Michael Lee

Personal information
- Born: June 5, 1986 (age 40) Tallahassee, Florida
- Listed height: 6 ft 9 in (2.06 m)
- Listed weight: 215 lb (98 kg)

Career information
- High school: Cardinal Newman (West Palm Beach, Florida)
- College: St. Bonaventure (2004–2008)
- NBA draft: 2008: undrafted
- Playing career: 2008–2016
- Position: Power forward

Career history
- 2008: Cholet
- 2009: Split
- 2009–2010: Albacomp
- 2010–2011: Radnički Kragujevac
- 2011–2012: Donetsk
- 2012–2013: Politekhnika-Halychyna
- 2013–2014: Canton Charge
- 2014: Delaware 87ers
- 2014: SOMB Boulogne-sur-Mer
- 2015: Szolnoki Olaj
- 2016: BCM U Pitești

Career highlights
- Adriatic League Top Scorer (2011); Ukrainian League champion (2012); Hungarian League champion (2015); Hungarian Cup winner (2015);

= Michael Lee (basketball, born 1986) =

American basketball player (born 1986)

Michael Rahjoan Lee (born June 5, 1986) is an American former professional basketball player. His primary position is power forward.

==Early career==
Lee attended Cardinal Newman High School in West Palm Beach. He played college basketball at St. Bonaventure University. In his four-year career with the Bonnies, Lee averaged 12.5 points and 6.0 rebounds per game, posting career best averages of 17.5 points and 8.0 rebounds during the 2007–08 season, his senior year.

==Professional career==
After going undrafted in the 2008 NBA draft, Lee signed with Cholet Basket of France. However, he played only two games for the team due to injury, and was released before the end of the year. In January 2009, Lee joined KK Split of Croatia.

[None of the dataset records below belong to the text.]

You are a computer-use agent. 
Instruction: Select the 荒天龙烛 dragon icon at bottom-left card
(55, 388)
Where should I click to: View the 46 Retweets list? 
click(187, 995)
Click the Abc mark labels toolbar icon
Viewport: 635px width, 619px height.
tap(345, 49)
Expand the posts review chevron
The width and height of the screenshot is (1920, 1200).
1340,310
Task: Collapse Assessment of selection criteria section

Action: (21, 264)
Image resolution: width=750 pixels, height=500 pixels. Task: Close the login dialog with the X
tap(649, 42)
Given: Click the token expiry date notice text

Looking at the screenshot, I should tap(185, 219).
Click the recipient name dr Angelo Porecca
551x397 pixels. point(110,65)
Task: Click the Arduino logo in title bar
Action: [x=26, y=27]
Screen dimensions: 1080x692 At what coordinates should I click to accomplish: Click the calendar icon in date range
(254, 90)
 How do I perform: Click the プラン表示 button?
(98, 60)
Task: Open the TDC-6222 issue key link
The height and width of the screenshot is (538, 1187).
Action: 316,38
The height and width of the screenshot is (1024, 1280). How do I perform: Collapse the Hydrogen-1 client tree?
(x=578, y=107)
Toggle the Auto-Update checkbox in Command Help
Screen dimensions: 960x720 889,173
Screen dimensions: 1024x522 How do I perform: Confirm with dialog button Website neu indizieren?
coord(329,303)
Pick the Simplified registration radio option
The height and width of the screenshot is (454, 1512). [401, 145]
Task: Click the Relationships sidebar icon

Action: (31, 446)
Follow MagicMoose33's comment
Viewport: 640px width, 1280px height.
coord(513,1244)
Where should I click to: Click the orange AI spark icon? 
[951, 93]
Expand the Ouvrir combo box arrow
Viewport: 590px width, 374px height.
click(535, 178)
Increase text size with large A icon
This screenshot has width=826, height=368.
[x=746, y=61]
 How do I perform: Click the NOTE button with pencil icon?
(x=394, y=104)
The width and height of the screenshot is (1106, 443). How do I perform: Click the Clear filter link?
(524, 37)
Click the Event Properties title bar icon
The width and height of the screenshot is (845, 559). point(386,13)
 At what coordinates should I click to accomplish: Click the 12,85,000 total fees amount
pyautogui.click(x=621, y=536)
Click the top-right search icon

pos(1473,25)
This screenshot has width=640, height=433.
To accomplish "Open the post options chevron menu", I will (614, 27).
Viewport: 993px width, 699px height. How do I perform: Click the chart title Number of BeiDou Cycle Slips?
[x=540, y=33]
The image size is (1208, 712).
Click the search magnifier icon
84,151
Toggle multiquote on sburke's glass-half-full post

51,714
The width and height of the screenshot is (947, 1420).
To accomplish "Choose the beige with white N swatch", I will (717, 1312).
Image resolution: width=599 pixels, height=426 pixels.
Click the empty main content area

In 2009, Lee signed with Albacomp of Hungary for the 2009–10 season.

In October 2010, Lee signed with Radnički Kragujevac of Serbia for the 2010–11 season. He averaged 19.6 points per game in the Adriatic League, and 14.0 points per game in the Basketball League of Serbia.

In July 2011, he signed with BC Donetsk of Ukraine for the 2011–12 season.

He joined the Sacramento Kings for the 2012 NBA Summer League. He started three of five games, averaging 5.8 points and 2.0 rebounds for 16.4 minutes a contest. In September 2012, Lee returned to Ukraine and signed with Politekhnika-Halychyna for the 2012–13 season.

On September 30, 2013, he signed with the Cleveland Cavaliers. However, he was later waived on October 19.

In November 2013, he was acquired by the Canton Charge. On January 27, 2014, he was traded to the Delaware 87ers.

On October 4, 2014, he signed with SOMB Boulogne-sur-Mer of the LNB Pro A. On January 8, 2015, he signed with Szolnoki Olaj of Hungary for the rest of the season.

On January 18, 2016, Lee signed with BCM U Pitești of the Romanian League.